You’ll also get to wear the finest tweed. “We’ve got very distinctive tweed jackets that we all wear,” says Jon. “We’ve got like a club uniform that you’ll see everyone wearing and it’s like a wonderful tweed jacket with tweet flat caps. The Yorkshire cliché is one that we thrive on and we kind of play up to the stereotype.”

Creosoting a pitchside fence is former England and Cambridge University centre John Spencer, the club’s president. It’s the annual RugbyForce day, and everywhere you look someone is either painting, hammering, trimming or fixing. He’s wearing Barbarians tracksuit trousers and an old Lions shirt. “I was born just above those pitches on the Wisbey’s farm, so I was born and bred into it with my father and uncle playing,” says John, following suit with everyone we meet and being able to point to a nearby village or hillside where they live or used to live. He lives just down the road now. “We played across there where the posts are over the river,” he says, pointing again, this time to what is now the reserve team pitch. “And we changed in the Foresters pub in Grassington.

“I’ve just done 40 years as president, and the last three presidents have done the best part of the century so we don’t go through many, we always say it’s a more difficult club to leave than it is to join.”

As he paints, John takes us through his club’s achievements like a proud parent. The academy programme is top of the list. “Our academy coaches are in 55 schools,” he says. “And that was set up not to pinch players from other clubs, but it was to go into schools to teach kids about team sports and that’s been very successful.

The former British & Irish Lions team manager and England international John Spencer has been chairman of Wharfedale RUFC for 40 years.

The former British & Irish Lions team manager and England international John Spencer has been chairman of Wharfedale RUFC for 40 years.

“We were quite strong immediately before the leagues were formed in 1987,” continues John, taking his story to the seniors. “But it was difficult to break out of fixtures and get new ones because clubs that were better than you weren’t keen on giving you fixtures. 

“The floodlights helped us dramatically, we were one of the first clubs in Yorkshire, if not the first club, to have them.”

Like rugby moths, some bigger sides were tempted to The Avenue, but never to the level they found as they climbed the league system. “The good thing about the leagues for us, it enabled us to find our true position,” says John. “We had a very strong side and we got promoted four times, we quite quickly found our level on merit.”

The promotions were spread across a decade, leading them to National One. “Worcester, Leeds, Exeter – we played against them all when we were level three,” he says. “We beat Rotherham one year in the last match of the season, we beat Leeds too – it just epitomised the character of the guys we have here.

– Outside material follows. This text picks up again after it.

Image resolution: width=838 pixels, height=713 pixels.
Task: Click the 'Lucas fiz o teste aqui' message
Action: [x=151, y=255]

They tackle everything that moves here, even if he’s got the ball or not. The strength of character, belief in themselves, the defence, they’re not at all fazed by the strength of the opposition. I think we finished eighth in the league this season, it’s a typical Wharfedale season, you couldn’t pick out any stars, they were just good team performances. If you can throw a blanket over your forwards then they’re doing a good job. They were always within a yard of each other.”

Jon adds another to John’s list. “Our colts last year won the national trophy beating Old Elthamians, that was a remarkable achievement,” he offers. “They were a bit like the class of 92, you know the golden generation for Wharfedale – they were pretty much all the sons of former first teamers. 

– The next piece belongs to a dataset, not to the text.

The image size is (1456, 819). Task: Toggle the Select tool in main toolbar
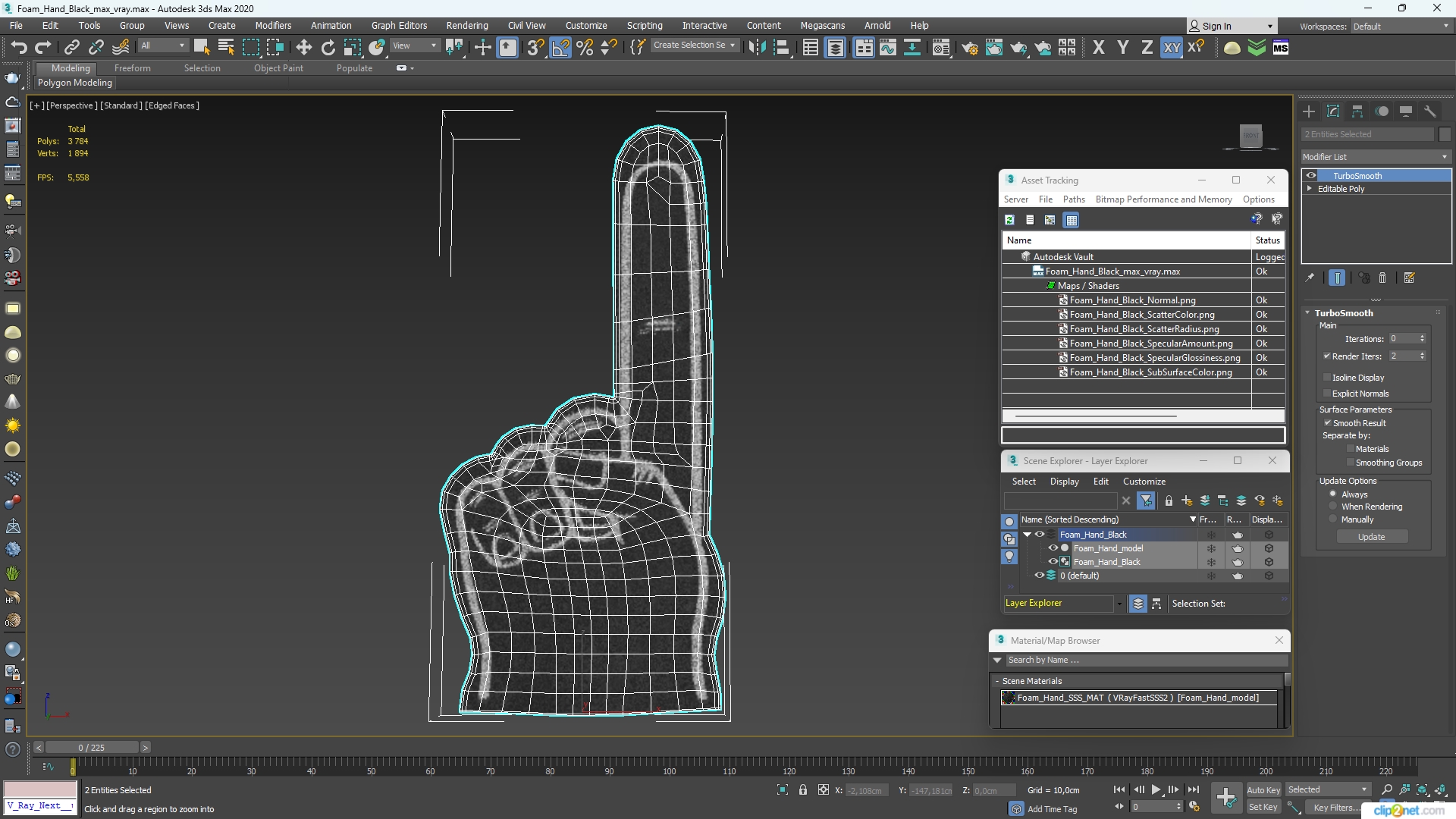point(200,48)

It brings Jon onto the problem facing the club. “The challenges here are pretty clear, it’s like any rural population – the drain of people from the local area to universities and bigger towns. But we’re working hard with them to forge educational and career paths to try and keep them local to us so they’ll still be around the club and hopefully develop.”

Fixing the lights in the main clubhouse is prop Matt Beesley. He’s one who’s come back having first played for the club after his student days. “I didn’t come up here to do anything really,” he says. “I kind of had an odd job in a warehouse for one of the sponsors but was just trying to pursue rugby. 

“A lot of the time, when we were in National One, especially with a lot of the southern teams, you could hear them in the changing room saying, ‘what are we doing here?’ And then the heavens opened and we were going, ‘right, we’ve got em’. They didn’t want to be here, the rain was coming down and we were just loving it and the fans are loving everything that’s happening.”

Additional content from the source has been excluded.